Ecosystem Integration
XTuner, as an important component of the InternLM ecosystem, is tightly integrated with other tools:
- LMDeploy: Model deployment and serving toolkit.
- OpenCompass: Large-scale evaluation toolkit.
- VLMEvalKit: Visual language model evaluation toolkit.

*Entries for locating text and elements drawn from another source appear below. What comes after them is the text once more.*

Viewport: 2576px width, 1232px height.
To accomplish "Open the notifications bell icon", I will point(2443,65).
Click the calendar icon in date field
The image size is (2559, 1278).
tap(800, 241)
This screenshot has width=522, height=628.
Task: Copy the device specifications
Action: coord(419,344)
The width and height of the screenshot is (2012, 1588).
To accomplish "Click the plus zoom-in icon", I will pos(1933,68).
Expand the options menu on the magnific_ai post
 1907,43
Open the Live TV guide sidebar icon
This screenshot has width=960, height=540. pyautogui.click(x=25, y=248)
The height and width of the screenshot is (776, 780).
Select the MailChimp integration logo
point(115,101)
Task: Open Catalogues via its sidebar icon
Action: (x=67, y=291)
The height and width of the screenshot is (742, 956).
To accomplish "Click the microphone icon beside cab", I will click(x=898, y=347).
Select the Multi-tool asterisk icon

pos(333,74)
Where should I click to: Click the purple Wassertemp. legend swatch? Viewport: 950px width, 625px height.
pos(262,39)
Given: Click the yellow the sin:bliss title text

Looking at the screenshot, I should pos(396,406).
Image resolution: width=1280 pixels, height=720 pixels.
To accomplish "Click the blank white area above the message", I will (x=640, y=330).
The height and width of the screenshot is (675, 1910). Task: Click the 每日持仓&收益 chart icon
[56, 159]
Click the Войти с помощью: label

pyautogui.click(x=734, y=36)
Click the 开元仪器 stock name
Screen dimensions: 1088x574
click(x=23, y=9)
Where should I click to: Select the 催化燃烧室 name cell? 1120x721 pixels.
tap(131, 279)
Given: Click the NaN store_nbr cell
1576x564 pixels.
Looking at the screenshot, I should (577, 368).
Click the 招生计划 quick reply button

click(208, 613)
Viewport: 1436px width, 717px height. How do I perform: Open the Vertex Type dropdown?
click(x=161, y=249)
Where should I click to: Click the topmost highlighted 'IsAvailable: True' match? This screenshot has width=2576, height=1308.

- Lagent: Agent framework.
- AgentLego: Versatile tool API library.
Application Scenarios
1. Academic Research
- Large language model fine-tuning research
- Multi-modal model development
- New algorithm verification
2. Industrial Applications
- Customized chatbots
- Domain-specific model development
- Enterprise-level AI assistants
3. Education and Training
- AI course teaching
- Experimental environment setup
- Skills training
Conclusion
XTuner is a comprehensive and high-performance large language model fine-tuning toolkit. It not only supports a wide range of models and training algorithms but also provides a complete toolchain, from data preparation to model deployment, providing users with a one-stop solution. Whether for academic research or industrial applications, XTuner can meet the needs of different scenarios and is an ideal choice for fine-tuning large language models.